『音読×直読直解』の英語塾・GCA代表のグッチャンです。
数か月ごとにやってくる学校の定期テスト、気になりますよね。ところが、学校の定期テスト対策だけに偏った英語学習には、見落とされがちな落とし穴があります。、英語の実力がつかない典型的な勉強パターンと、その理由について考えてみます。
定期テストの『ワナ』
学習相談を受けていると、
・まずはなんとか学年平均を超えたい…
・上位10位以内をキープしたい…
といった切実な悩みを伺うことが少なくありません。
もちろん 『CROWN』 『ニュートレジャー(New Treasure)』 『シリウス』 といった学校使用の教科書教材に合わせて、万全の定期テスト対策を行うこともあります。すると、とりあえずは直近の定期テストで、希望通りの結果が出ます。
ところが、です。
テストの点数の「爆伸び」に味をしめ、このような定期テスト対策ばかりを繰り返していると、なかなか英語の実力がつかないのです。
つまり、高校・大学入試や英検など、定期テスト以外の試験に対応できなくなってしまいます(不思議なことに、定期テストの点数まで伸び悩んできます)。
テスト範囲にしばられない学習を
理由ははっきりしています。
まず、定期テスト対策として英語を勉強していると、そのテストが終わった瞬間、学習した内容が抜けてしまいがちなことです。この知識や情報はもう必要ないと、脳が勝手に判断してしまうからです。
次に、学校の先生方の方針や学校行事などにより、教科書のレッスン(単元)が頻繁にとばされることです。
文科省認定の教科書は非常によく作られています。実は、教科書の内容をすべてしっかり学習すれば、市販の参考書や問題集に頼らなくても、十分な英語力が身につくのです。
ただ、定期テスト範囲に含まれないレッスン(単元)を、わざわざ学習する意欲を保てる人がどれだけいるでしょうか。
さらに、英語は何度も反復して学習することが非常に重要な科目です。定期テストが終わった後、次の定期テストの範囲に進まずに、前回や前学期のテスト範囲を復習したいと思いますか?
『軸』になるテキストを作ろう
学校の成績がある程度安定したら、定期テストに振り回されず、自分の英語学習の「軸」になるテキストを反復学習することが大切です。

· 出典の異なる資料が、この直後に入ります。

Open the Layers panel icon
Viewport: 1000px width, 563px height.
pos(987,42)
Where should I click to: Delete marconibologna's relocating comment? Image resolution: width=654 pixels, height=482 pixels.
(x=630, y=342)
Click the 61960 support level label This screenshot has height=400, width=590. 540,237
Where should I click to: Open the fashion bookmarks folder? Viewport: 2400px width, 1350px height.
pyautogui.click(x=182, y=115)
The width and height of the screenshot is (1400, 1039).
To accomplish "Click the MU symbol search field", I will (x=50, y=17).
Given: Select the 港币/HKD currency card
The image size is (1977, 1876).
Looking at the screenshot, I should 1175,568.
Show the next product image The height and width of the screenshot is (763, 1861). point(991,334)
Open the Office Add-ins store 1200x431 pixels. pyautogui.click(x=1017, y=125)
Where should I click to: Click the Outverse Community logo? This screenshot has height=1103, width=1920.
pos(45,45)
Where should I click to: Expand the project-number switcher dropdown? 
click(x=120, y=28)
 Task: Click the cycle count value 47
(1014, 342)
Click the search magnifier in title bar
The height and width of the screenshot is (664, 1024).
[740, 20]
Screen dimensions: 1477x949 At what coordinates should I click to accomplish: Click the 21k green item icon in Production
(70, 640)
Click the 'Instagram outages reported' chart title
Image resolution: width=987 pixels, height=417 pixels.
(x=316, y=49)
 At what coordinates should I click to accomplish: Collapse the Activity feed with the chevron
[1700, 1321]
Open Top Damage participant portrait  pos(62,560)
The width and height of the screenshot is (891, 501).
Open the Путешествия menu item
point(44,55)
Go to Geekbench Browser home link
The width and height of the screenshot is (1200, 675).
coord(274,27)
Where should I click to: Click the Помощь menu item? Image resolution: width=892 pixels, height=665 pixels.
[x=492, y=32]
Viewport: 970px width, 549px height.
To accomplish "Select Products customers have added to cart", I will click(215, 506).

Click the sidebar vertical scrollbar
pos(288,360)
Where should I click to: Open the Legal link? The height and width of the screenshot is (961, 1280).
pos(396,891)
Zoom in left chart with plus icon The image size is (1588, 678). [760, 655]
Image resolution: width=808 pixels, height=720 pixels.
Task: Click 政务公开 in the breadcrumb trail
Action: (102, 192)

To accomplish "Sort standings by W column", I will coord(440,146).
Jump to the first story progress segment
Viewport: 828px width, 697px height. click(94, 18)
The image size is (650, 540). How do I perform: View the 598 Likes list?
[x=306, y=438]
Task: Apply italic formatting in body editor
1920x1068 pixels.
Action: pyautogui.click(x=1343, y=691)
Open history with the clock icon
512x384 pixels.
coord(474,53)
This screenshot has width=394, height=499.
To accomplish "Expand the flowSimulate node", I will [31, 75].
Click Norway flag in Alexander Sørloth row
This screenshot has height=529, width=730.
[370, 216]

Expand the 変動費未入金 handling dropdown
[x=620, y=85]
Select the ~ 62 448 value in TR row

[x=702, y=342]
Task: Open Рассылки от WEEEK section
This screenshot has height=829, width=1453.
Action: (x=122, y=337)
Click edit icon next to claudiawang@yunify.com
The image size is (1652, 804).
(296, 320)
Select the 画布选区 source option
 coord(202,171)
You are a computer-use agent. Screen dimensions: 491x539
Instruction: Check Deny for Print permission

一見、教材が散ってしまうように思えるかもしれませんが、中学・高校レベルで出てくる単語や文法は、どの教材でもほぼ同じです。
たとえばZ会『速読英単語』シリーズは、軸になるテキストとしておすすめの一冊です。
学習を進めるうちに、「あ、この単語は学校の授業で先週出てきたな」とか、あるいは逆に、学校の授業で「似たような表現が自分で取り組んでいるテキストにもにあったな」といったことが、頻繁に起こってきます。
これが、いわゆる本物の実力です。
こうして実力をつけた結果、定期テストの成績もさらに伸び、英検にもスイスイ合格し、全国模試や入試本番にも対応できるようになるのです。